Isamu Noguchi interviewed by Martin Friedman. Part 1 of 2.

April 4 1977
Identifier
AV_CTE_005A_1977_01
Duration
44m 52.0s
Description
Discussion revolving around the Imaginary Landscapes exhibition at the Walker Art Museum. Noguchi’s reluctance to consciously repeat forms - striving to make work uniquely different than what came before from him. Theater sets - Herodiade (213) - Martha Graham - relationship between sculpture and space. Recurring forms in nature. Interlocking shapes developed during the 1940s - experience in the Japanese internment camps - My Arizona (192) - This Tortured Earth (195).
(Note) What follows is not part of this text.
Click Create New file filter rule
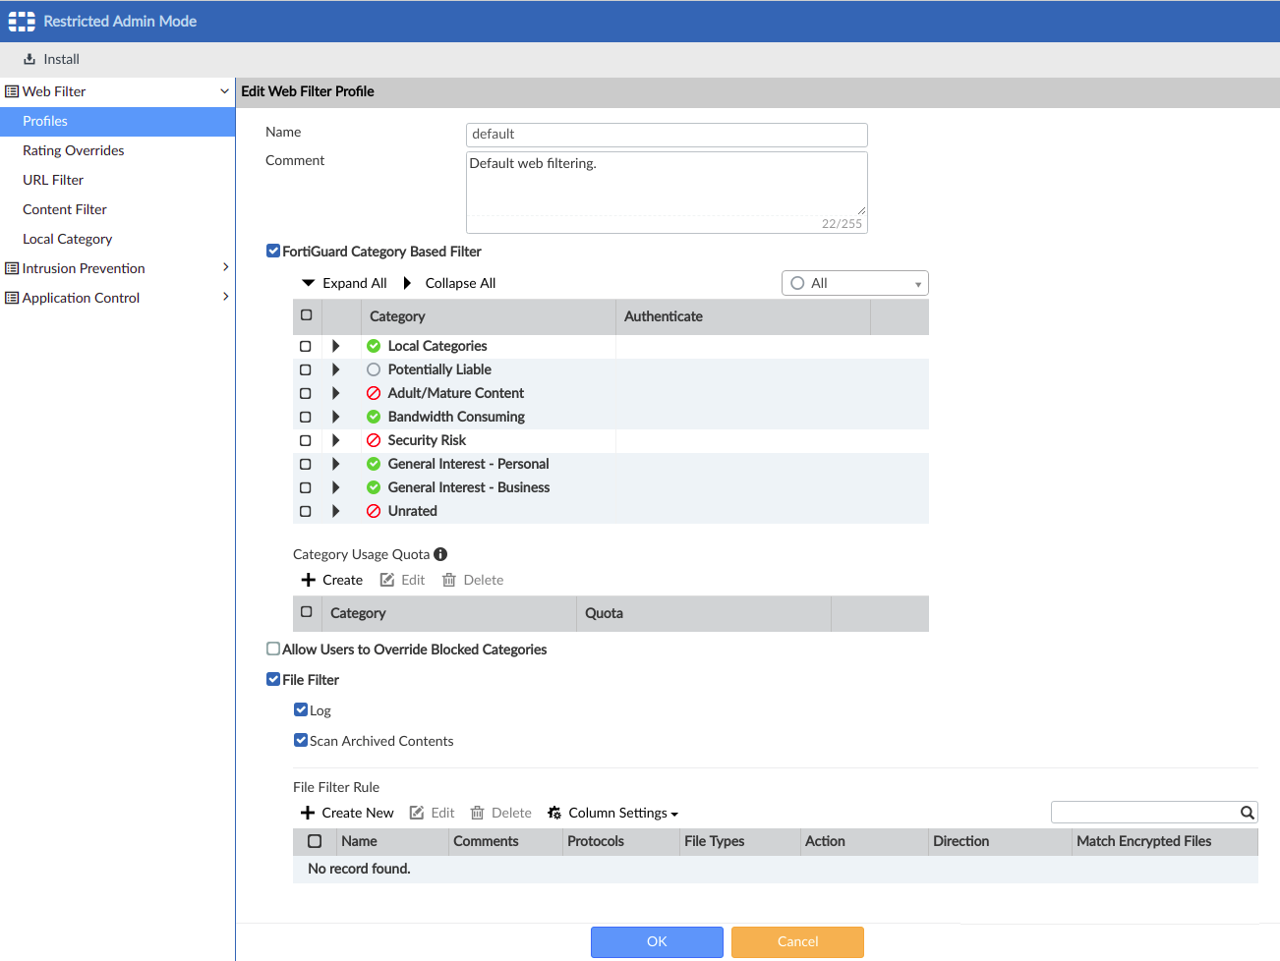This screenshot has width=1280, height=961. point(347,813)
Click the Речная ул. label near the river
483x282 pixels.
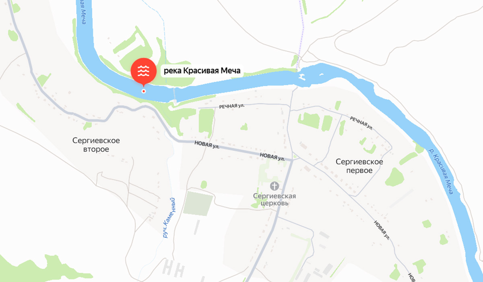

Lunars - the contrast between light in Arizona and in New York - incorporating electric light into his work. Noguchi’s introduction to Martha Graham - two busts (65) and (65.01) - Michio Ito - Michio Ito bust (16). Noguchi’s first work in the theater - Martha Graham’s creative process. The influence of music on Noguchi - Arnold Schoenberg. Working with composers - Aaron Copland - Carlos Surinach. Working on Frontier (139). The relation of sculpture to form and space - Noguchi’s reluctance to relate his work to architecture. Differences between work process of sculptors versus architecture - Edison Price Lighting Inc. Noguchi’s relation to Martha Graham’s dancers - Erick Hawkins - Yuriko Amemiya. El Penitente (166) - Phaedra (552) - Judith (286) - Noguchi and Graham’s collaboration process. The influence of Japanese theater on Noguchi’s thinking about dance. Space and Appalachian Spring (212) - interior and exterior spaces. Cave of the Heart (251) - the story of Medea and how Noguchi conceived of the set - Correspondences between stepping stones, islands in Greece and Japan, Japanese gardens. Gregory (242) - how sculptural form changes in different contexts - how Noguchi sublimates influences from his everyday activity -Kafka and Tangaroa. Theater as applied art - but more integral than mere decoration - the need for limits. Graham allowed Noguchi considerable autonomy save for her costume design - Cortege of Eagles (610). Fabrication and materials. Relationship between theater sets and playgrounds - imaginary landscapes for children - illusionist scale - playscapes as theater for children - creating hypothetical space.